> **Exercise description**: Go through the entries below. Copy out every line that contains "Collapse".

[Data Boundary: Start]

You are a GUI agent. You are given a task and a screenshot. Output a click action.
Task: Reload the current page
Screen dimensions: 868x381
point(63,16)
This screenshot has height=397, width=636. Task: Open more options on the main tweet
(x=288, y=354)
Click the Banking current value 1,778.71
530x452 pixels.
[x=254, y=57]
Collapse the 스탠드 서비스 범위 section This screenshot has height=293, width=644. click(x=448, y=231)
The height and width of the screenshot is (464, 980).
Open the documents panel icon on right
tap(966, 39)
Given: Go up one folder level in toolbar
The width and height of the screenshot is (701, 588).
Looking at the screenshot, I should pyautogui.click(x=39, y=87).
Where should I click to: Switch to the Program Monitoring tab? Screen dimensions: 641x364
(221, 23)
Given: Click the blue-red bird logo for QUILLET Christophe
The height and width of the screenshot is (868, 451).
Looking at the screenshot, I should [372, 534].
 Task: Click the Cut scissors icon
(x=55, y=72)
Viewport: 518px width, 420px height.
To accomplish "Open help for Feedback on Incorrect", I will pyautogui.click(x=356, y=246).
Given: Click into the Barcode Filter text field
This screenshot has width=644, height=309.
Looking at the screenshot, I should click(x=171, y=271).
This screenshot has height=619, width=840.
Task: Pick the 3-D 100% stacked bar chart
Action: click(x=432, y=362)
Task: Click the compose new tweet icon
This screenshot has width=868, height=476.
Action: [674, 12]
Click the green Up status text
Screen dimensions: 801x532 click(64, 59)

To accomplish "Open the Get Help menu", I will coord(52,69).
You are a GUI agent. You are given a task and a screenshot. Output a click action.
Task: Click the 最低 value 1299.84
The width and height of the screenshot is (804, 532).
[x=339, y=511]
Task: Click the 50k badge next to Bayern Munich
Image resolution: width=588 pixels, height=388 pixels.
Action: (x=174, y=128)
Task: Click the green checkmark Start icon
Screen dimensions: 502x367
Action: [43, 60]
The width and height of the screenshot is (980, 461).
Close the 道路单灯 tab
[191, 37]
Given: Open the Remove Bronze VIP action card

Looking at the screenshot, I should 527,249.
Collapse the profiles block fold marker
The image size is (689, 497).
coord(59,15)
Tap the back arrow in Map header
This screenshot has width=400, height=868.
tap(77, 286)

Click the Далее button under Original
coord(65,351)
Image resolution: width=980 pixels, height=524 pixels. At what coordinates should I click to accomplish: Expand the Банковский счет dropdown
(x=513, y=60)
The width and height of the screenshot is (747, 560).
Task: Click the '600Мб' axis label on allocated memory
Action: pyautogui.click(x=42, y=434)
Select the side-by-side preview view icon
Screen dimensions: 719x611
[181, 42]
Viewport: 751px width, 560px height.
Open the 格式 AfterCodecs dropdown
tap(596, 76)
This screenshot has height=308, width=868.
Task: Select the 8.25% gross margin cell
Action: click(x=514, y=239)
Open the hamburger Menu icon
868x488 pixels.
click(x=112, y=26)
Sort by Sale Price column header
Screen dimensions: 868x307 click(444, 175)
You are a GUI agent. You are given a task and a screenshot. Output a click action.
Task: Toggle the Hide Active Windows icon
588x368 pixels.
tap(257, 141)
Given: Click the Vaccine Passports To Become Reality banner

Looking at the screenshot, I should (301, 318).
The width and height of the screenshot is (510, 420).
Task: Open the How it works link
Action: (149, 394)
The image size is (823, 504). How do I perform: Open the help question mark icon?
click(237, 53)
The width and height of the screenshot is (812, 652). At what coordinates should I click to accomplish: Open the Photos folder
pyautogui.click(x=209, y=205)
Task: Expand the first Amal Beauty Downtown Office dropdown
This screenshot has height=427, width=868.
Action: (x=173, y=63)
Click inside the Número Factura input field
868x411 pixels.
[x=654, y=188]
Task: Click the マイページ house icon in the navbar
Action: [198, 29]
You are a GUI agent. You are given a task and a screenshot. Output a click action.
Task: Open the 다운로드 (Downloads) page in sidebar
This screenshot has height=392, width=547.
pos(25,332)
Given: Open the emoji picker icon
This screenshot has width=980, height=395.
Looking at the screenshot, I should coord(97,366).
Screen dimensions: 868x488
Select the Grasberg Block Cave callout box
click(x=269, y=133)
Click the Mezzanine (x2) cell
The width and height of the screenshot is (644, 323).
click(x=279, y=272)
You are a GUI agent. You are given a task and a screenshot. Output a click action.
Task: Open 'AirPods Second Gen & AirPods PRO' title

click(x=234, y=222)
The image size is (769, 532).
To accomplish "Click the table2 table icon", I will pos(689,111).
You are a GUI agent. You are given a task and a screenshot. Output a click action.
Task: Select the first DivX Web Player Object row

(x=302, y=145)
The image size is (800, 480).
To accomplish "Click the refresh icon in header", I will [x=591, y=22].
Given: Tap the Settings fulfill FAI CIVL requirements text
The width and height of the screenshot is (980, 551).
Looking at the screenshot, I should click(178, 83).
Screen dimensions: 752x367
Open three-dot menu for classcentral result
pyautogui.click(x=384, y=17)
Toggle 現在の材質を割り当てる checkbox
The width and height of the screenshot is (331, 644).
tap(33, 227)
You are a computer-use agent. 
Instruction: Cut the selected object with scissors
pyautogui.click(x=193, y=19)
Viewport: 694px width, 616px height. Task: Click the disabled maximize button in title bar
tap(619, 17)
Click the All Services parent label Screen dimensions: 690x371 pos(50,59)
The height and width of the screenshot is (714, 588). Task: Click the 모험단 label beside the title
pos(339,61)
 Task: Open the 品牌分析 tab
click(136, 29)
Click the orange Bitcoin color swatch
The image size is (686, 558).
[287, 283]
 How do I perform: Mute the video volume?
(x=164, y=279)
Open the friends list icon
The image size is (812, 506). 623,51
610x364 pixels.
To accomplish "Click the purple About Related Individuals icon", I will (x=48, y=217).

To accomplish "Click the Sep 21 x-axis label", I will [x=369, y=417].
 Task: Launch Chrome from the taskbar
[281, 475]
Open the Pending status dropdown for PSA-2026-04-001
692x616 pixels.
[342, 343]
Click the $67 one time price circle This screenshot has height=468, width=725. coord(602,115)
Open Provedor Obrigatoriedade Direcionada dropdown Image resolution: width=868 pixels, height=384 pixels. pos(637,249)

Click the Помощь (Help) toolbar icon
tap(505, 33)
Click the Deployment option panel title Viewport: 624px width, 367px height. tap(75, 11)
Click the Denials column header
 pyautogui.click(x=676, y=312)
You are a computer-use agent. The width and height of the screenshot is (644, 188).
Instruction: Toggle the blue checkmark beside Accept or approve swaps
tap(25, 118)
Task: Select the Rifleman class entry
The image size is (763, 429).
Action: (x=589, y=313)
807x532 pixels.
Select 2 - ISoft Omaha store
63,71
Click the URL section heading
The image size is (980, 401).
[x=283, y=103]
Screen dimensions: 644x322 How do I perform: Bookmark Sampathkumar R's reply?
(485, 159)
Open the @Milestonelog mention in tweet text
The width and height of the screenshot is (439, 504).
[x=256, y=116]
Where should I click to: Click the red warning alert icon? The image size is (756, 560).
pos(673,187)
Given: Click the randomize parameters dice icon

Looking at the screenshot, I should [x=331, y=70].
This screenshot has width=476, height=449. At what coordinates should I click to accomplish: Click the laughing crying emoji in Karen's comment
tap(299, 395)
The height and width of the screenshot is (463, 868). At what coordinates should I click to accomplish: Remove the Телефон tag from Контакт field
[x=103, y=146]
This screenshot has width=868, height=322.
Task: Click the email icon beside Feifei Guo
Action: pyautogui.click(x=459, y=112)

[Data Boundary: End]

> **Answer to this task**:
Collapse the 스탠드 서비스 범위 section This screenshot has height=293, width=644. click(x=448, y=231)
Collapse the profiles block fold marker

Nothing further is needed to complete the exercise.